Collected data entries
☆ ☆ ☆ ☆ ☆

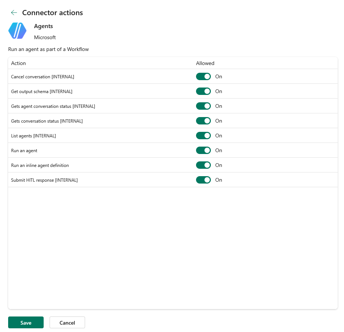Click the Agents connector name heading
The width and height of the screenshot is (344, 332).
pos(43,26)
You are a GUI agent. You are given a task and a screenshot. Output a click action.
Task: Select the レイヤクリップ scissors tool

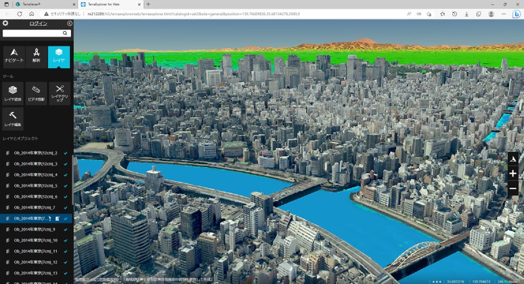59,93
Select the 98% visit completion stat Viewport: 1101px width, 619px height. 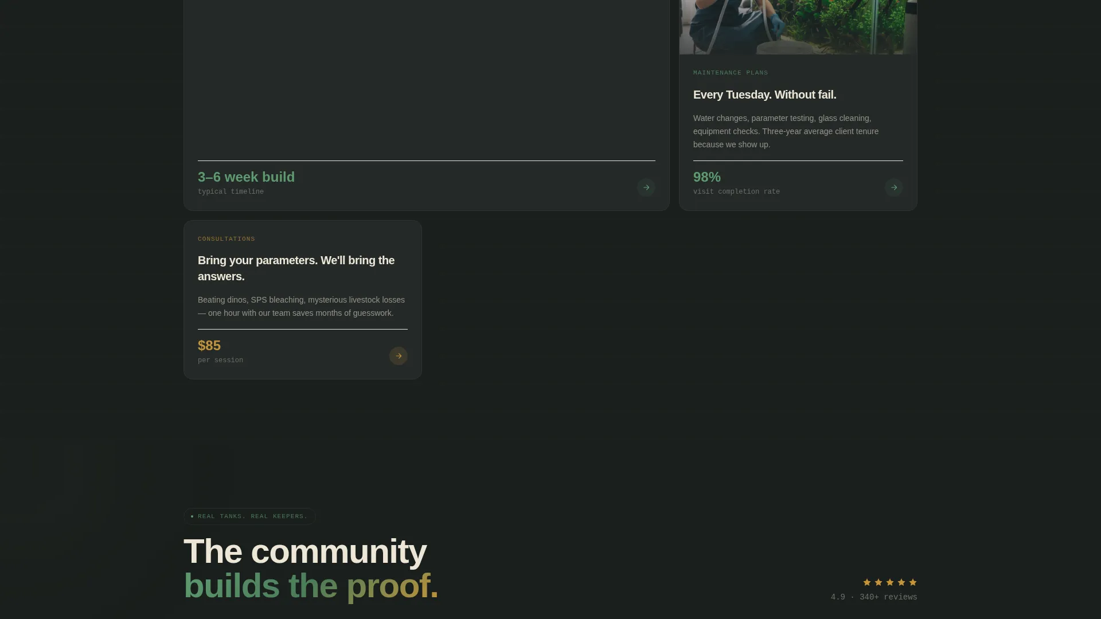(736, 183)
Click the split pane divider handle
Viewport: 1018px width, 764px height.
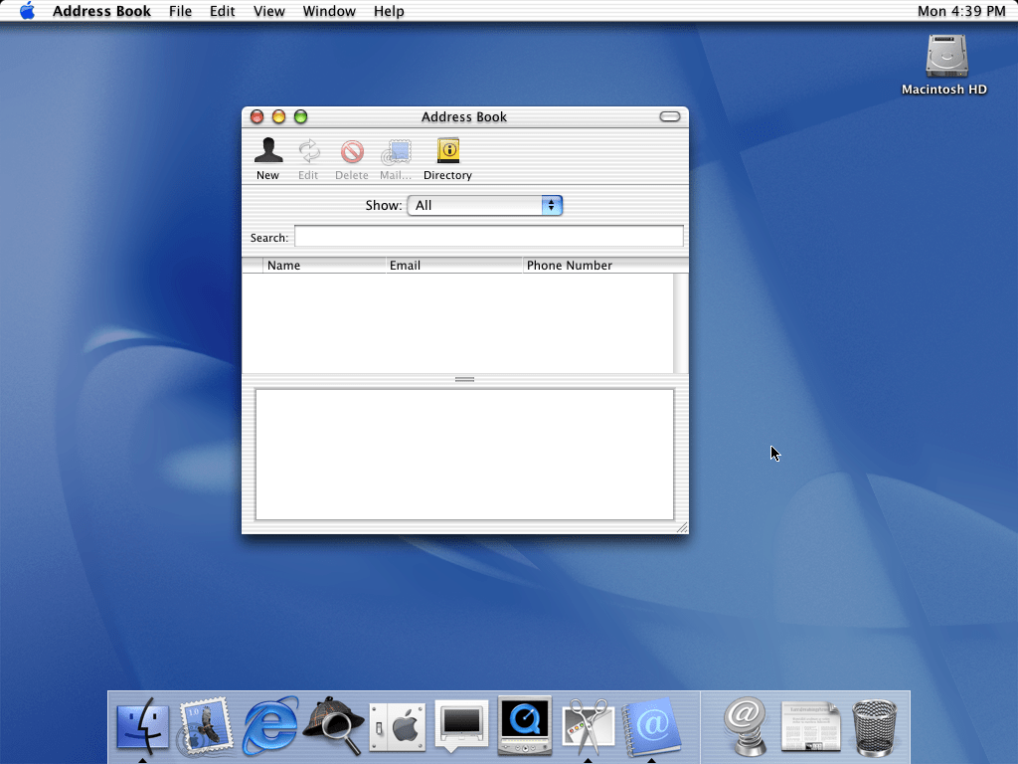464,379
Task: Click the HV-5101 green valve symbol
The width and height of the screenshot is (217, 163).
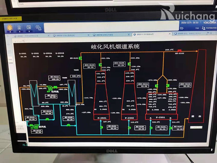Action: click(81, 58)
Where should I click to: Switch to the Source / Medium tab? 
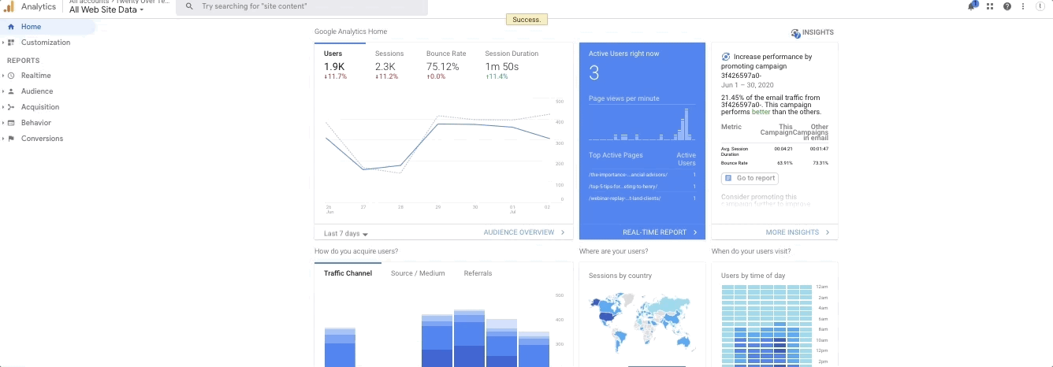click(x=418, y=273)
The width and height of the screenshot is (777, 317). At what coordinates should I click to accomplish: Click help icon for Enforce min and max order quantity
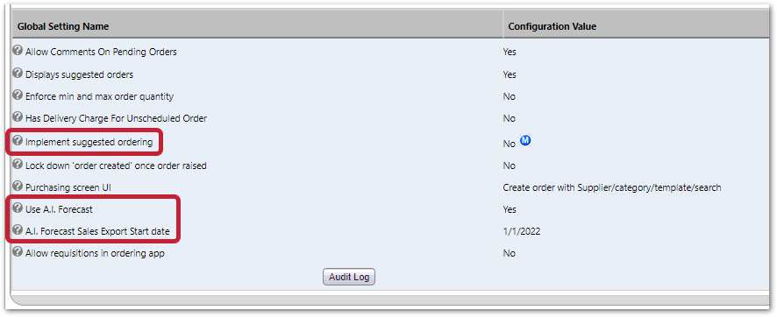click(x=18, y=95)
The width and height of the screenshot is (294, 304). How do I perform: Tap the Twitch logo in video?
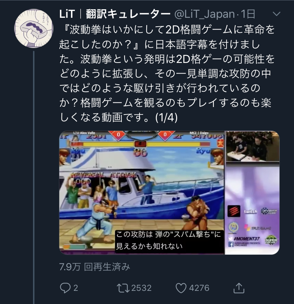[250, 211]
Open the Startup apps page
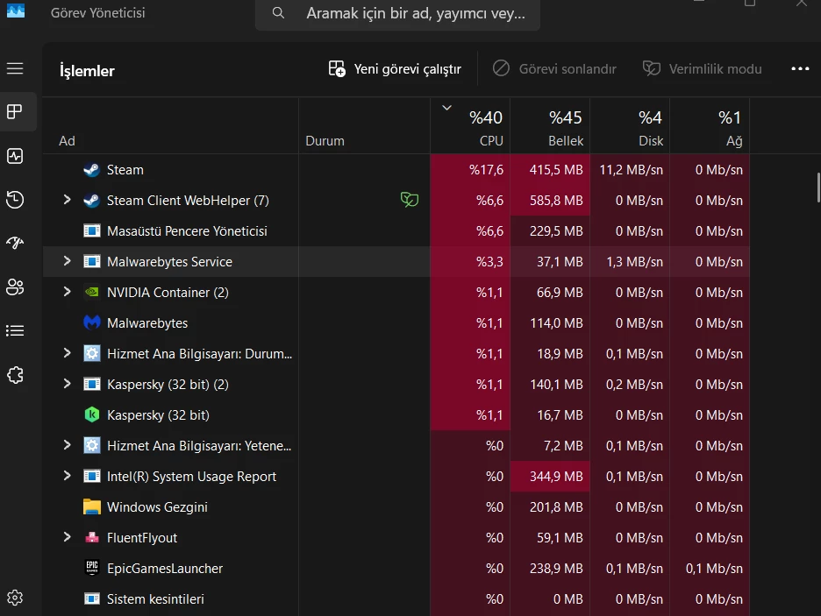Viewport: 821px width, 616px height. coord(14,243)
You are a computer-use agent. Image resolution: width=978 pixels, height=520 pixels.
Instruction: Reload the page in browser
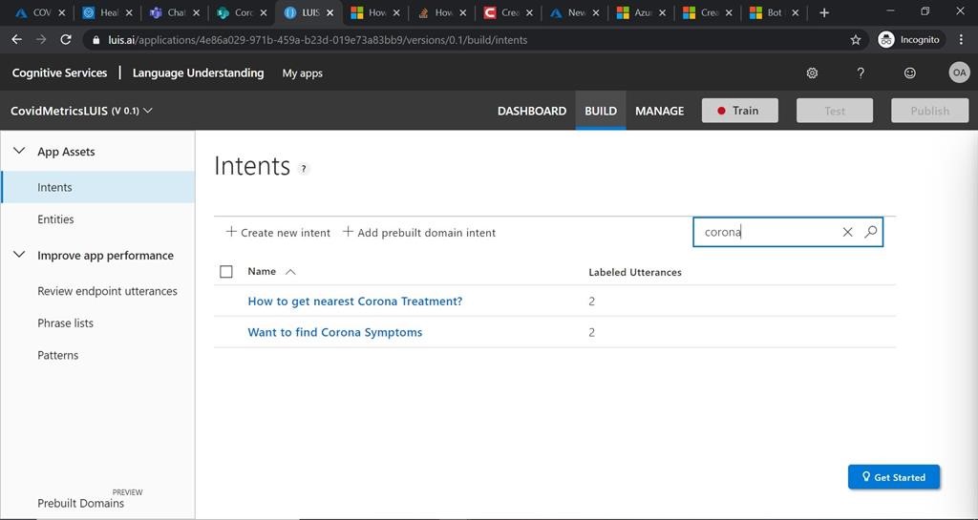click(x=66, y=40)
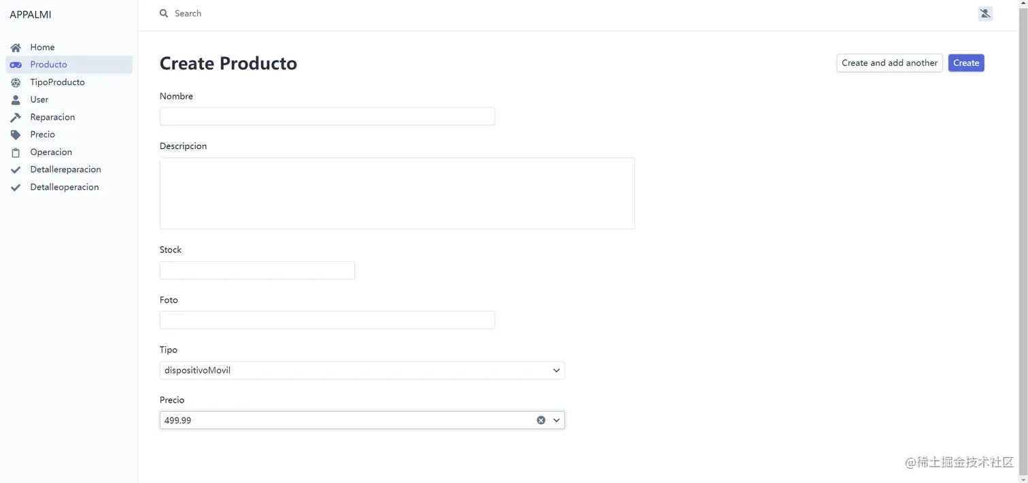This screenshot has width=1028, height=483.
Task: Click the Home house icon in sidebar
Action: 16,48
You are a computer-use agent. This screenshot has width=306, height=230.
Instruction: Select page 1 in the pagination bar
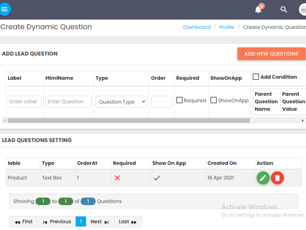click(x=81, y=221)
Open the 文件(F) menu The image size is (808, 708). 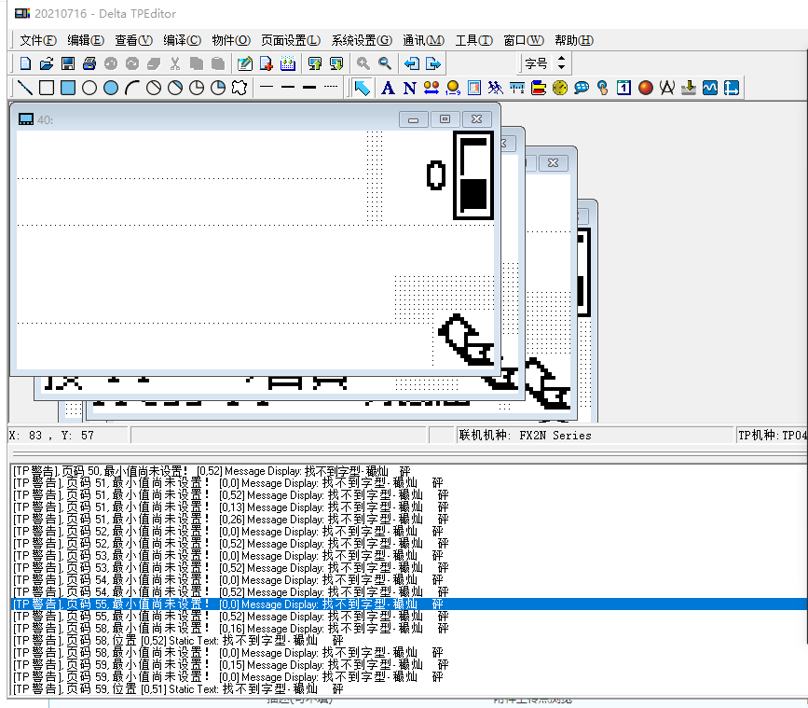[38, 40]
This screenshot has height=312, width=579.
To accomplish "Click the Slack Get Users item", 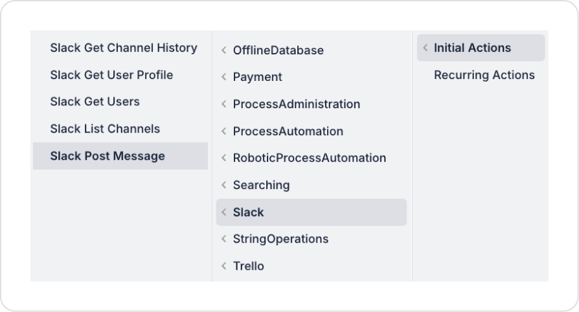I will click(x=95, y=102).
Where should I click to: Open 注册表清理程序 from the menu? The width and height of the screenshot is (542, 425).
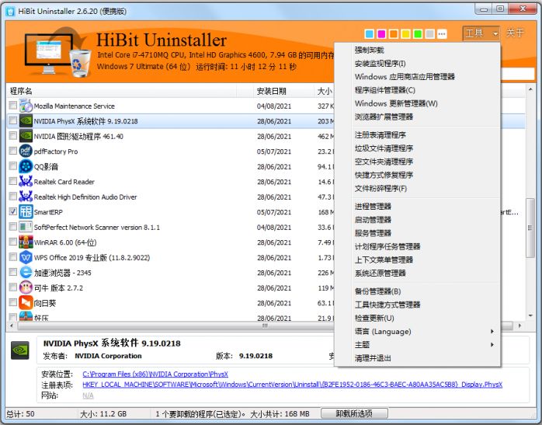coord(380,135)
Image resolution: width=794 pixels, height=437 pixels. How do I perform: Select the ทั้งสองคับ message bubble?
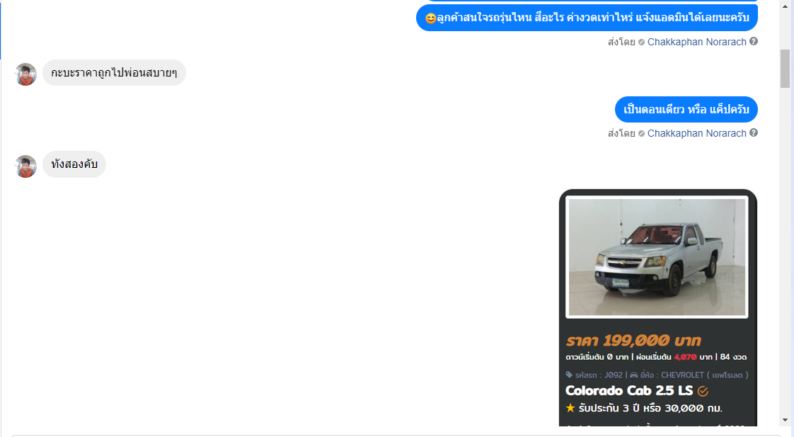click(x=74, y=164)
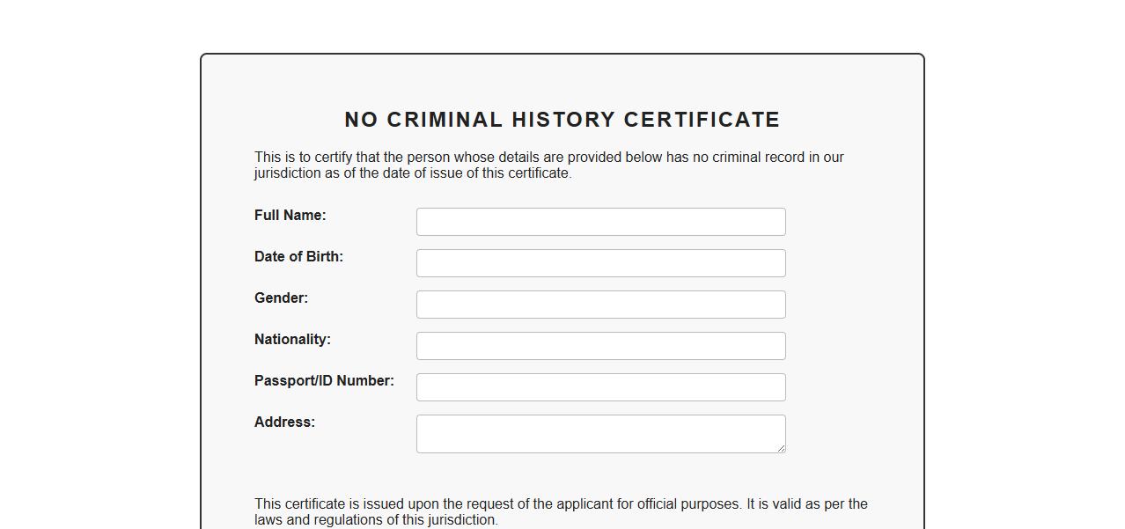Screen dimensions: 1125x529
Task: Select the Gender input field
Action: tap(600, 305)
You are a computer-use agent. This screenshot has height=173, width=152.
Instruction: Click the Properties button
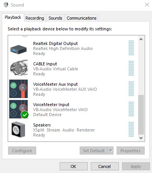pos(130,151)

☆ ☆ ☆ ☆ ☆

TASK DIRECTIONS »
Return every line above in which the string "computer" occurs.

SOLUTION BELOW »
You are a computer-use agent. Image resolution: width=978 pixels, height=520 pixels.
You are a computer-use agent. This screenshot has width=306, height=230.
You are a computer-use agent. This screenshot has height=173, width=152.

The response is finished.